Altmühlsee 2017

Freitag
Nachmittag, 15.00 Uhr, KCF Clubhaus.
Wir wollen los, der Altmühlsee ruft.

Das Wetter ist etwas durchwachsen angesagt, macht nix, durchwachsen bedeutet auch Wind. Und den sollte es noch viel geben.
Doch erst mal Theorie und gelebte Praxis, etwas für´s Leben.
Wie breche ich ein Auto auf? Genauer gesagt, einen roten Bus, dessen Motor läuft und der Schlüssel innen steckt. Ja, die Ausbildung der Segeljugend bei uns im KCF ist ganzheitlich und nachhaltig, man weiß ja nie wo es einem hintreibt.

Am Abend kamen wir an, unser Platz war schön, auf einer kleinen Anhöhe gelegen, direkt vor uns ein Abenteuerspielplatz und der See. Unter uns baute eine Pfadfindergruppe Ihre Zelte auf, diese sollten auch später noch eine Rolle spielen.
Zelte aufgebaut und den Grill zum Glühen gebracht, hatten wir doch alle Hunger – da kamen Steaks, Würstchen und Salat gerade recht, ach ja das Bier und der A-Schorle war auch nicht schlecht.
Eine Spülmaschine hatten wir keine dabei, so ging es noch zum Spülen. Freiwillige waren „schnell“ gefunden. Am Lagerfeuer wurden noch die Pläne für Samstag geschmiedet, dann war´s Zeit zum Schlafen. Die Nacht war soweit ok, es waren noch nicht alle Pfadfinder da.

Samstag
Herrlich so ein heißer Kaffee! Und wenn er so spektakulär gebraut wird, kann man dies natürlich wieder für die ganzheitliche Ausbildung benutzen und schon früh morgens über die Technik diskutieren – es waren ja auch noch keine Brötchen da.
Schön so eine Familienfahrt. Die Damen übernahmen den Haushalt, die Männer mussten doch die Boote riggen. Schnell auf´s Wasser war das Motto, sollten doch am Mittag die ersten Gewitter kommen. Lustig ging es eine Weile zu, der Wind reichte aus, um ein wenig den See zu erkunden. Doch dann schlief er ein, die Ruhe vor dem Sturm. Ringsum reiten sich Cumulonimbus neben Cumulonimbuswolke, es war Zeit die Boote abzubauen und Hunger hatten wir auch wieder. Doch die Gewitter zogen vorbei und so konnten gestärkt einige Verwegene wieder auf´s Wasser – Wind war gut, der Rest ging an den Strand baden und es gab ja auch noch den Abenteuerspielplatz.

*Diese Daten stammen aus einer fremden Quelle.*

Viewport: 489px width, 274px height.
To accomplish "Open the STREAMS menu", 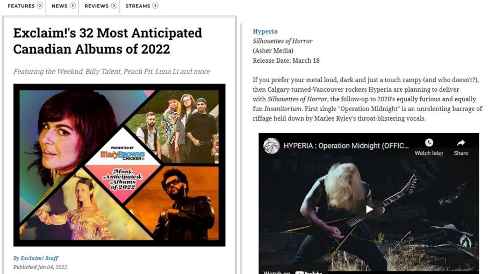I will [x=138, y=6].
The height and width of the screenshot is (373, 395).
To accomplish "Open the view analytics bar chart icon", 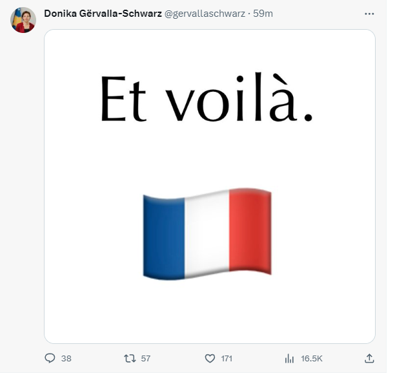I will (290, 358).
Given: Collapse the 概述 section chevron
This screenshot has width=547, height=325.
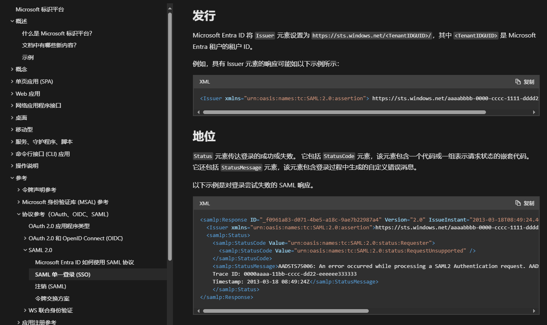Looking at the screenshot, I should [x=12, y=21].
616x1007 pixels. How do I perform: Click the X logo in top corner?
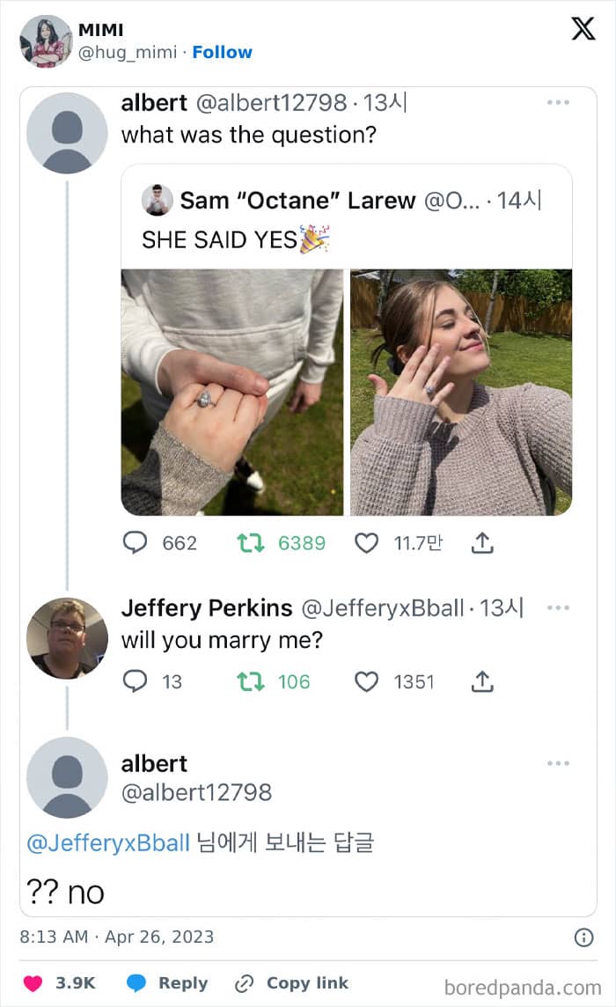(583, 28)
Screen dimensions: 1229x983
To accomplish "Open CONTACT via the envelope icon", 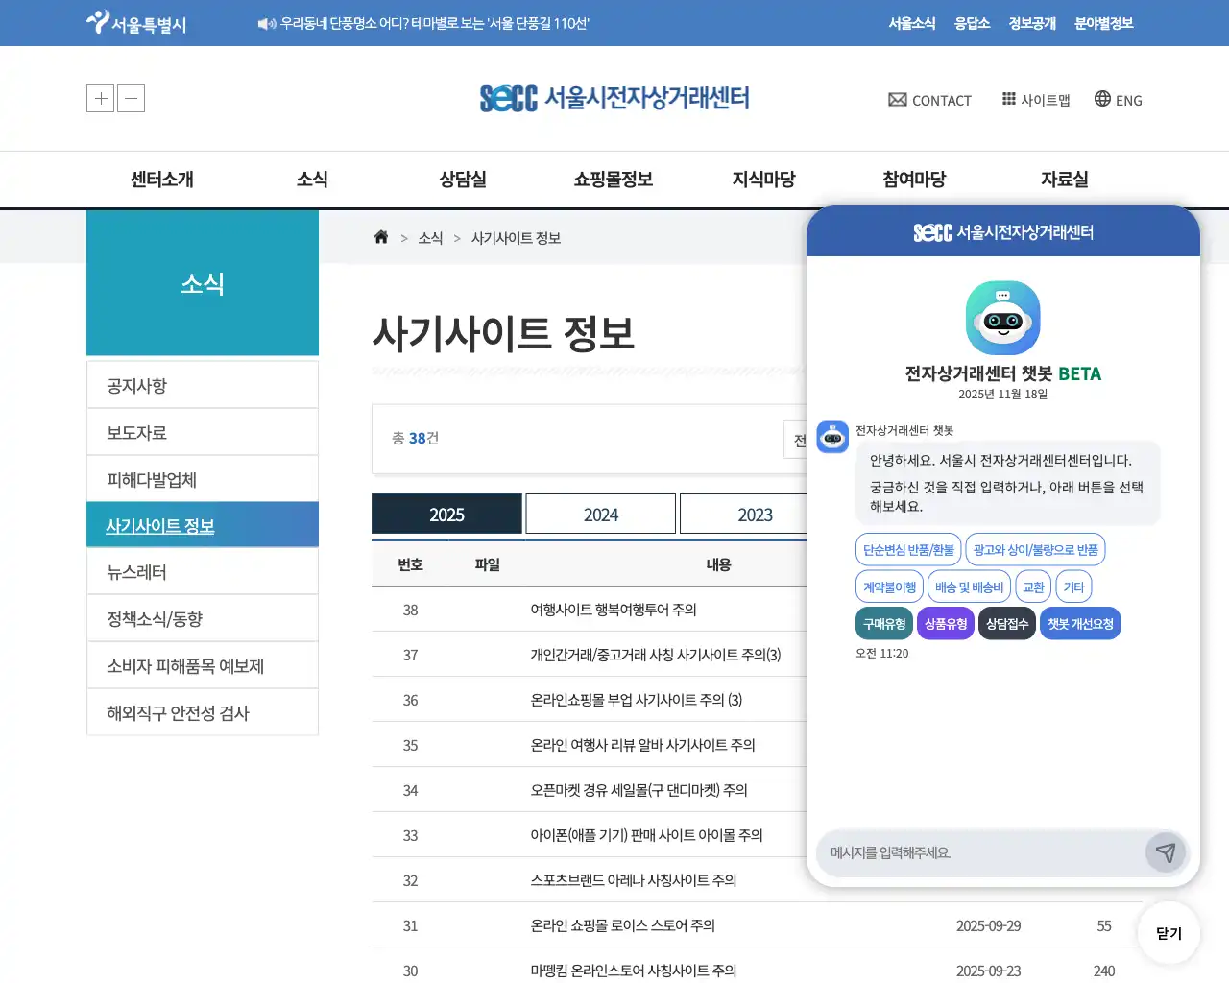I will click(x=897, y=99).
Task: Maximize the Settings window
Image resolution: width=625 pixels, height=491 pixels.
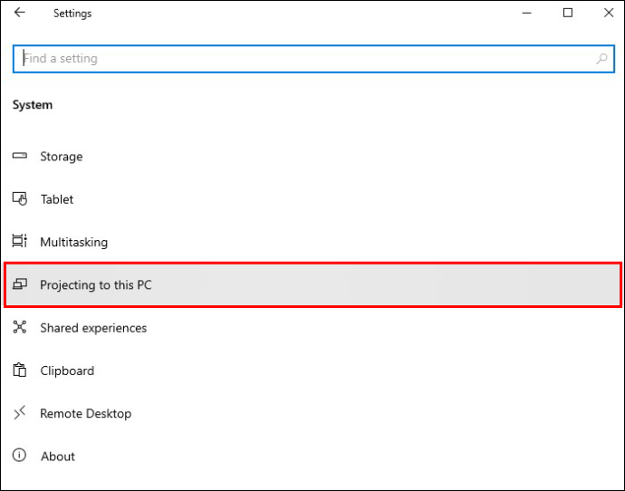Action: pos(568,14)
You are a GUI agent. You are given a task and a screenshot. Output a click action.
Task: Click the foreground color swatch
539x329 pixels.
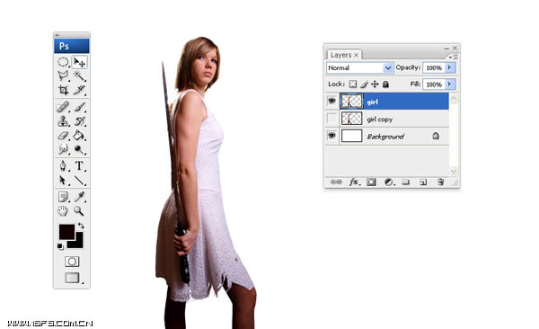pos(66,232)
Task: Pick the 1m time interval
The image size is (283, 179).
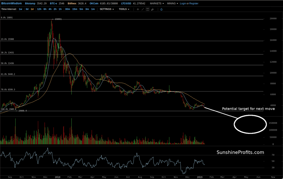Action: (93, 9)
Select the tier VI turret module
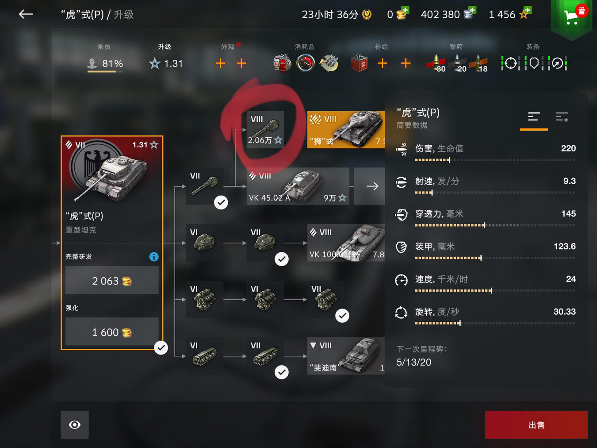This screenshot has width=597, height=448. coord(204,243)
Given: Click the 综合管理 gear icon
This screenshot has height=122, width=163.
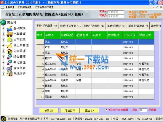Looking at the screenshot, I should click(x=9, y=57).
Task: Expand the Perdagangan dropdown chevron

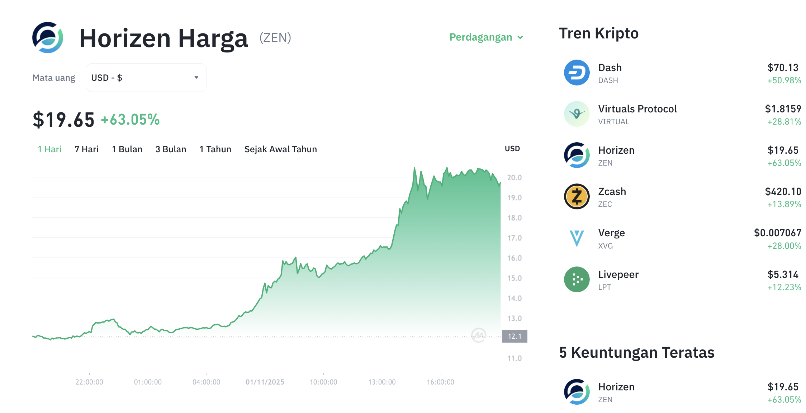Action: click(521, 37)
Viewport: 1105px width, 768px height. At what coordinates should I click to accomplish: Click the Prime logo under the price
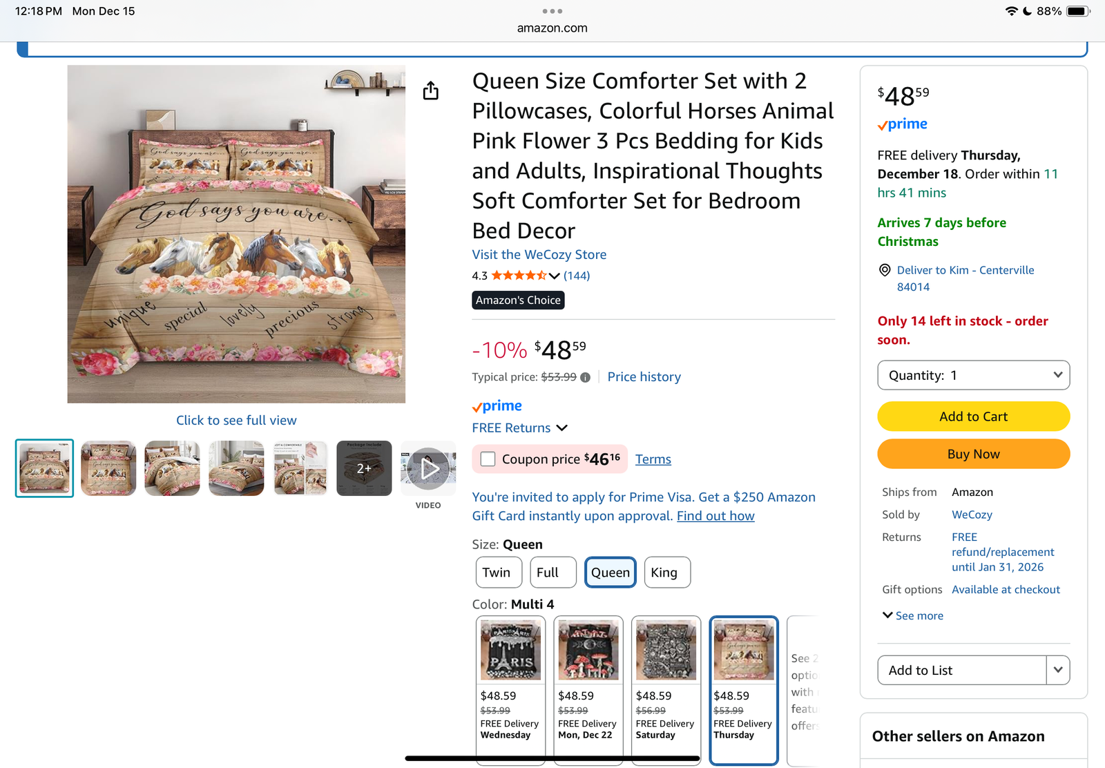[x=496, y=405]
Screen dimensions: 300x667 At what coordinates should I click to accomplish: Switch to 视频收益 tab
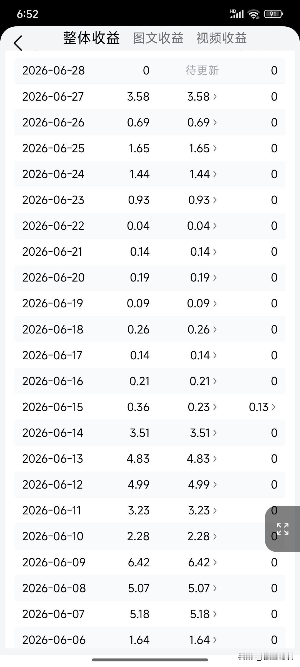click(x=222, y=38)
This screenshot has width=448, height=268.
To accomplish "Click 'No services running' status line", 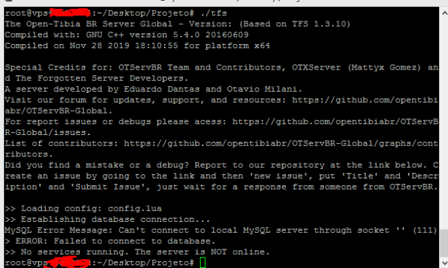I will tap(137, 252).
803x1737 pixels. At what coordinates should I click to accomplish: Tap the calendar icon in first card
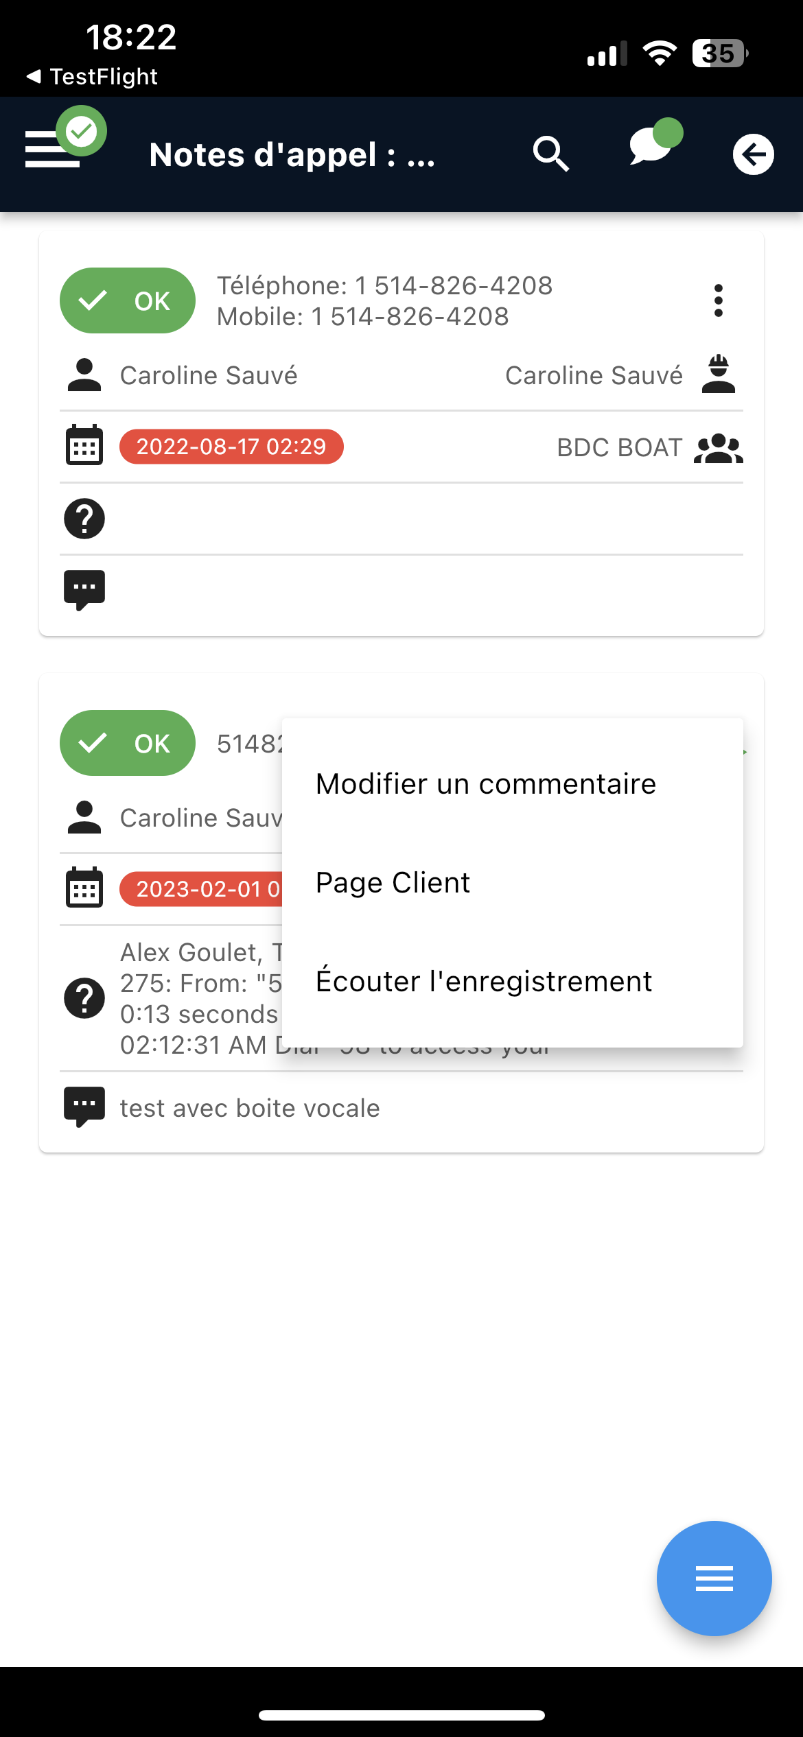click(84, 445)
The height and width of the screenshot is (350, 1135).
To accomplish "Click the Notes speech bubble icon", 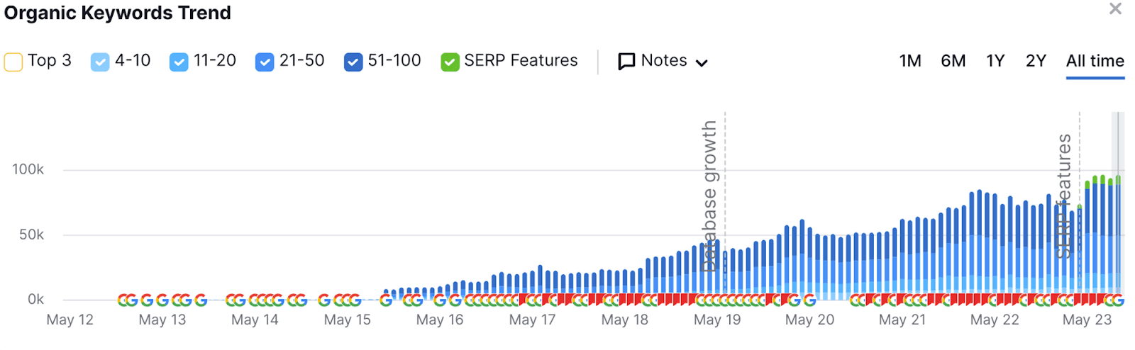I will tap(626, 62).
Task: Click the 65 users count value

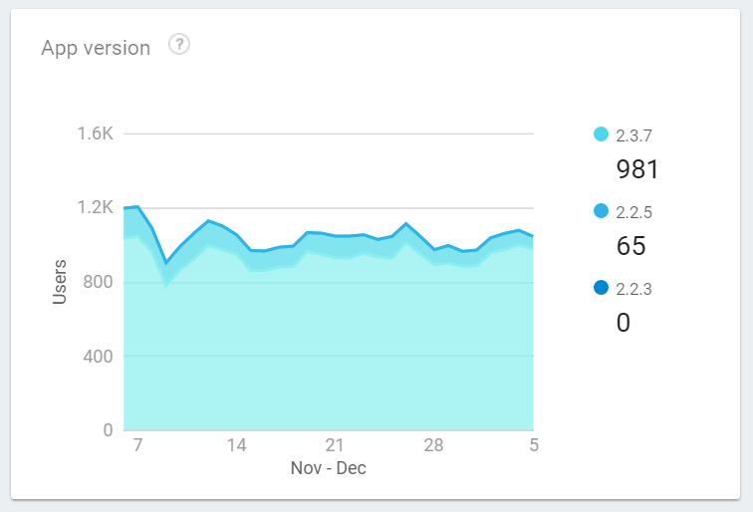Action: coord(631,246)
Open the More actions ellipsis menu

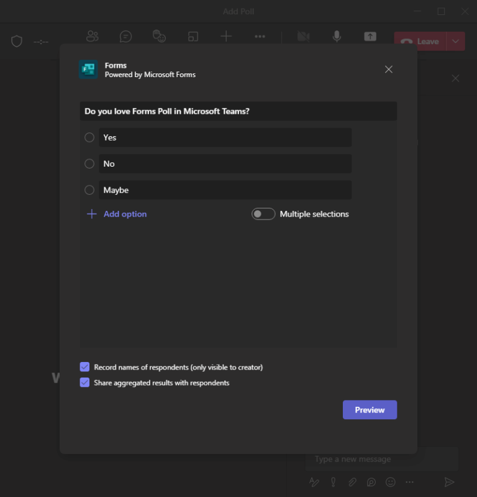tap(260, 37)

Obwohl wir wirklich alle unsere Teller leer gegessen hatten, folgte eine sehr unruhige Nacht, es begann zu gewittern. Es regnete nicht nur, es prasselte! Es ist auch kein schönes Gefühl, wenn man nachts gegen 4.00 Uhr merkt, das die Füße feucht werden, man schwitzt aber nicht. Ja, es tropfte dann auch im Zelt – die Nähte begannen undicht zu werden, dazu sangen die Pfadfinder falsch und spielten ihre Trommel, eine Cajòn, dazu. Selig sind die, die trotzdem schlafen konnten.

 

Sonntag
Herrlich so ein heißer Kaffee! Die Brötchen so cross, die Marmelade so süß, wie gut kann ein leckeres Frühstück nach so einer Nacht sein.
Schnell abgespült und aufgeriggt! Der Wind blies immer noch ganz schön und es hatte aufgehört zu regnen.
Lecker Segeln war angesagt! Es ist so schön fast ohne Böen, Winddreher und Abdeckung durch Bäume zu segeln.

Mittagspause, Stephan hatte eine leckere Suppe gekocht. Also kurz raus und den Bauch gefüllt, bevor es wieder zum Segeln ging.
Super so ein Tag und unseren letzten Abend machten wir uns auch schön. Das Holz in unserer Tonne war noch trocken, so konnten die Jungs nach dem Grillen wieder richtig zündeln. Die Zelte und der Wein waren trocken, es versprach eine schöne Nacht zu werden.
Doch leider war das morgendliche Gespräch mit den Leitern der Pfadfindergruppe nicht so nachhaltig wie unsere Ausbildung.

Montag
Herrlich so ein heißer Kaffee! Dazu AC/DC und heiße Disco Rythmen. Alex hat echt eine gute Anlage in seinem Bus!
Doch mussten wir uns langsam vom Altmühlsee verabschieden. Boote abriggen, aufladen, Zelte abbauen und packen, schade.
Gegen Abend kamen wir wieder wohlbehalten zu Hause an, es waren zwar nur drei Tage – aber die waren sehr schön.